* _What is needed_
Type out the records again, exactly as they are.

* _Task material_
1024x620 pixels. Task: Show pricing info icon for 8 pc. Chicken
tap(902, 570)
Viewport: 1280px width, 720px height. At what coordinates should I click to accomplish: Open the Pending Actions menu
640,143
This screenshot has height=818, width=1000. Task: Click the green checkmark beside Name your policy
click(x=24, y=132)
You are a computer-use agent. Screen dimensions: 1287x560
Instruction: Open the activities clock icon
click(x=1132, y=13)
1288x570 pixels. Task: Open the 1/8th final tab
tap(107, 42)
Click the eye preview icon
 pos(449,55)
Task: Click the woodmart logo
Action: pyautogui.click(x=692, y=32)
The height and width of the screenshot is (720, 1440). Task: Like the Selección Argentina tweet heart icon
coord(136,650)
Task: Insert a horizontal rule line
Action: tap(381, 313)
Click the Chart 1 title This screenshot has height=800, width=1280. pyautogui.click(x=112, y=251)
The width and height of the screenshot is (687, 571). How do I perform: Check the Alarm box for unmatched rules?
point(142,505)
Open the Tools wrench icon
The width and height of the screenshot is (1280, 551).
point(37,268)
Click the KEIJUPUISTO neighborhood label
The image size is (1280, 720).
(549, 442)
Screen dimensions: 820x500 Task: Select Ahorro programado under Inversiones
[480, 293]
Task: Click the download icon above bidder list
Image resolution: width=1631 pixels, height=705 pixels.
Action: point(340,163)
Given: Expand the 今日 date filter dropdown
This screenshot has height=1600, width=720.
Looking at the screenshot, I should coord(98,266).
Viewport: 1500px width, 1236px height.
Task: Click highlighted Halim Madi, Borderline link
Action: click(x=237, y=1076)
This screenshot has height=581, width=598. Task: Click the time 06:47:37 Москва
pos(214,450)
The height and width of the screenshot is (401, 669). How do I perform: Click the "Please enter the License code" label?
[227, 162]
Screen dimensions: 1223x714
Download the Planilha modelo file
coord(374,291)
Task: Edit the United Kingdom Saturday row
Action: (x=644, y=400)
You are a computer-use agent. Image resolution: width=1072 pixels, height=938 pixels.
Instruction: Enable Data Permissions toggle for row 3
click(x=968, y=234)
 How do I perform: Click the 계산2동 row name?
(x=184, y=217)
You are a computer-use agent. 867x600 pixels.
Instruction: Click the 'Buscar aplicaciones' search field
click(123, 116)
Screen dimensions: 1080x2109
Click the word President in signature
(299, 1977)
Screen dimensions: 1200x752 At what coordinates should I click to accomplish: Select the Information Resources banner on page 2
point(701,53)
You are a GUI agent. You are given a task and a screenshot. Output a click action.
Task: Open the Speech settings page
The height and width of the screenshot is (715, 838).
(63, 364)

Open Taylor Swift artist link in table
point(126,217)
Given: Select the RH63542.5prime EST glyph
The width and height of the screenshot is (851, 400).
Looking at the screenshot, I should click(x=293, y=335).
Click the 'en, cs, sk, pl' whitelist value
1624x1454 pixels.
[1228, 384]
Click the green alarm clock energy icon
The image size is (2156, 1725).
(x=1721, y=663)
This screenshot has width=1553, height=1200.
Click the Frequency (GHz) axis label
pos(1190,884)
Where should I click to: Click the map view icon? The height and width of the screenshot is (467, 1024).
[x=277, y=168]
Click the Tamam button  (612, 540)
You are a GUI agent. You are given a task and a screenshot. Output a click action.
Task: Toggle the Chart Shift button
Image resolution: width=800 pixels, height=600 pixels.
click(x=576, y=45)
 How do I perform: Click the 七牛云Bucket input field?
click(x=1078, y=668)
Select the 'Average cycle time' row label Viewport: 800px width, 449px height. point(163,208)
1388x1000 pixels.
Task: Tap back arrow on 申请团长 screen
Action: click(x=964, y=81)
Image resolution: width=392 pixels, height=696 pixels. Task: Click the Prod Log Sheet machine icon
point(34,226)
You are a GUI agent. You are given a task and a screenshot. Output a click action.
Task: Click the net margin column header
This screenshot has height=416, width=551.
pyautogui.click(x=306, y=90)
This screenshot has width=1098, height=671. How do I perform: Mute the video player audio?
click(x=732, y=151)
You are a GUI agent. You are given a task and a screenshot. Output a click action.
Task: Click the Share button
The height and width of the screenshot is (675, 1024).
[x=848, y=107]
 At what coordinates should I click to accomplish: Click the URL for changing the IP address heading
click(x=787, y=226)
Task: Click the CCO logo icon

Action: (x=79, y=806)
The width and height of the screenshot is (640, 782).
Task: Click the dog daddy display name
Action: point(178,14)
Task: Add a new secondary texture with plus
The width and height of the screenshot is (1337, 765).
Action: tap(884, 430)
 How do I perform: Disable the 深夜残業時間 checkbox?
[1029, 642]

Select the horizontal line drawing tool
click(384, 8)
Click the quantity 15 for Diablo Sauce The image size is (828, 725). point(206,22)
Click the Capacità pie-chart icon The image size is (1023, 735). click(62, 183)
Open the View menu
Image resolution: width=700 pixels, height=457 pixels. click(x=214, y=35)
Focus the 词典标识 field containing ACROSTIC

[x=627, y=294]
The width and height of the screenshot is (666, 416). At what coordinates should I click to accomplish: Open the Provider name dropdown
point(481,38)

* _Response below_
1024x620 pixels. Task: Show pricing info icon for 8 pc. Chicken
tap(902, 570)
Viewport: 1280px width, 720px height. At what coordinates should I click to accomplish: Open the Pending Actions menu
640,143
This screenshot has height=818, width=1000. Task: Click the green checkmark beside Name your policy
click(x=24, y=132)
You are a computer-use agent. Screen dimensions: 1287x560
Instruction: Open the activities clock icon
click(x=1132, y=13)
1288x570 pixels. Task: Open the 1/8th final tab
tap(107, 42)
Click the eye preview icon
 pos(449,55)
Task: Click the woodmart logo
Action: pyautogui.click(x=692, y=32)
The height and width of the screenshot is (720, 1440). Task: Like the Selección Argentina tweet heart icon
coord(136,650)
Task: Insert a horizontal rule line
Action: tap(381, 313)
Click the Chart 1 title This screenshot has height=800, width=1280. pyautogui.click(x=112, y=251)
The width and height of the screenshot is (687, 571). How do I perform: Check the Alarm box for unmatched rules?
point(142,505)
Open the Tools wrench icon
The width and height of the screenshot is (1280, 551).
point(37,268)
Click the KEIJUPUISTO neighborhood label
The image size is (1280, 720).
(549, 442)
Screen dimensions: 820x500 Task: Select Ahorro programado under Inversiones
[480, 293]
Task: Click the download icon above bidder list
Image resolution: width=1631 pixels, height=705 pixels.
Action: point(340,163)
Given: Expand the 今日 date filter dropdown
This screenshot has height=1600, width=720.
Looking at the screenshot, I should coord(98,266).
Viewport: 1500px width, 1236px height.
Task: Click highlighted Halim Madi, Borderline link
Action: click(x=237, y=1076)
This screenshot has height=581, width=598. Task: Click the time 06:47:37 Москва
pos(214,450)
The height and width of the screenshot is (401, 669). How do I perform: Click the "Please enter the License code" label?
[227, 162]
Screen dimensions: 1223x714
Download the Planilha modelo file
coord(374,291)
Task: Edit the United Kingdom Saturday row
Action: (x=644, y=400)
You are a computer-use agent. Image resolution: width=1072 pixels, height=938 pixels.
Instruction: Enable Data Permissions toggle for row 3
click(x=968, y=234)
 How do I perform: Click the 계산2동 row name?
(x=184, y=217)
You are a computer-use agent. 867x600 pixels.
Instruction: Click the 'Buscar aplicaciones' search field
click(123, 116)
Screen dimensions: 1080x2109
Click the word President in signature
(299, 1977)
Screen dimensions: 1200x752 At what coordinates should I click to accomplish: Select the Information Resources banner on page 2
point(701,53)
You are a GUI agent. You are given a task and a screenshot. Output a click action.
Task: Open the Speech settings page
The height and width of the screenshot is (715, 838).
(63, 364)

Open Taylor Swift artist link in table
point(126,217)
Given: Select the RH63542.5prime EST glyph
The width and height of the screenshot is (851, 400).
Looking at the screenshot, I should click(x=293, y=335).
Click the 'en, cs, sk, pl' whitelist value
1624x1454 pixels.
[1228, 384]
Click the green alarm clock energy icon
The image size is (2156, 1725).
(x=1721, y=663)
This screenshot has width=1553, height=1200.
Click the Frequency (GHz) axis label
pos(1190,884)
Where should I click to: Click the map view icon? The height and width of the screenshot is (467, 1024).
[x=277, y=168]
Click the Tamam button  (612, 540)
You are a GUI agent. You are given a task and a screenshot. Output a click action.
Task: Toggle the Chart Shift button
Image resolution: width=800 pixels, height=600 pixels.
click(x=576, y=45)
 How do I perform: Click the 七牛云Bucket input field?
click(x=1078, y=668)
Select the 'Average cycle time' row label Viewport: 800px width, 449px height. point(163,208)
1388x1000 pixels.
Task: Tap back arrow on 申请团长 screen
Action: click(x=964, y=81)
Image resolution: width=392 pixels, height=696 pixels. Task: Click the Prod Log Sheet machine icon
point(34,226)
You are a GUI agent. You are given a task and a screenshot. Output a click action.
Task: Click the net margin column header
This screenshot has height=416, width=551.
pyautogui.click(x=306, y=90)
This screenshot has width=1098, height=671. How do I perform: Mute the video player audio?
click(x=732, y=151)
You are a GUI agent. You are given a task and a screenshot. Output a click action.
Task: Click the Share button
The height and width of the screenshot is (675, 1024).
[x=848, y=107]
 At what coordinates should I click to accomplish: Click the URL for changing the IP address heading
click(x=787, y=226)
Task: Click the CCO logo icon

Action: (x=79, y=806)
The width and height of the screenshot is (640, 782).
Task: Click the dog daddy display name
Action: point(178,14)
Task: Add a new secondary texture with plus
The width and height of the screenshot is (1337, 765).
Action: tap(884, 430)
 How do I perform: Disable the 深夜残業時間 checkbox?
[1029, 642]

Select the horizontal line drawing tool
click(384, 8)
Click the quantity 15 for Diablo Sauce The image size is (828, 725). point(206,22)
Click the Capacità pie-chart icon The image size is (1023, 735). click(62, 183)
Open the View menu
Image resolution: width=700 pixels, height=457 pixels. click(x=214, y=35)
Focus the 词典标识 field containing ACROSTIC

[x=627, y=294]
The width and height of the screenshot is (666, 416). At what coordinates should I click to accomplish: Open the Provider name dropdown
point(481,38)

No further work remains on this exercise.